El problema, que la mayoría de usuarios jóvenes de la red desconoce, es que la distribución de este material no depende solo del victimario o agresor sino de cualquiera que lo tenga, así sea momentáneamente, en su poder. Estos textos e imágenes son potencialmente imposibles de erradicar. Y como siempre están accesibles, el acoso se vuelve permanente, con un anonimato muy efectivo para el agresor (los jóvenes comparten sus códigos de ingreso, aprenden fácilmente a utilizar cuentas de correo ajenas o a abrirlas con seudónimos, a evitar el registro de sus celulares en las llamadas o a decir que alguien los hackeó para evadir la responsabilidad).
Además, el ciberbullying dificulta los aprendizajes y daña la salud relacional de las y los estudiantes. Ser agresor o víctima de acoso virtual correlaciona positivamente con un mayor riesgo de depresión, baja autoestima, violencia directa, abuso de sustancias adictivas y delincuencia.
Este tipo de acoso ocurre en espacios en que las y los adultos no se mueven con la misma facilidad que sus hijos e hijas. En muchas encuestas de investigación hechas a estudiantes, éstos retratan a los adultos como absolutamente ignorantes del universo virtual en que transcurre cotidianamente su juventud. Por ello casi nunca sienten confianza para pedirles ayuda en algo que no van a entender.

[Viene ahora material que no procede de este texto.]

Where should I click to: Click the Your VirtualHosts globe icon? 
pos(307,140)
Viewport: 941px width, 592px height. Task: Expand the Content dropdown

El asunto es complejo y delicado. Si tú fueras el consejero o consejera escolar, ¿qué recomendarías para detener esta cadena de violencia? ¿Aconsejarías a padres y madres estrategias de castigo y control, como prohibir el uso de tabletas y teléfonos celulares?, ¿aunque esto ocasionara el alejamiento de sus hijas e hijos, dejándolos así más vulnerables? ¿Les pedirías a muchachos y muchachas confianza en los adultos que los rodean en su escuela y familia para pedirles ayuda?, ¿incluso si éstos tienden a descalificar con torpes moralinas la vida emocional y social de los jóvenes actuales? ¿Denunciarías el hecho a las autoridades, lo que pudiera traer represalias adicionales de los agresores?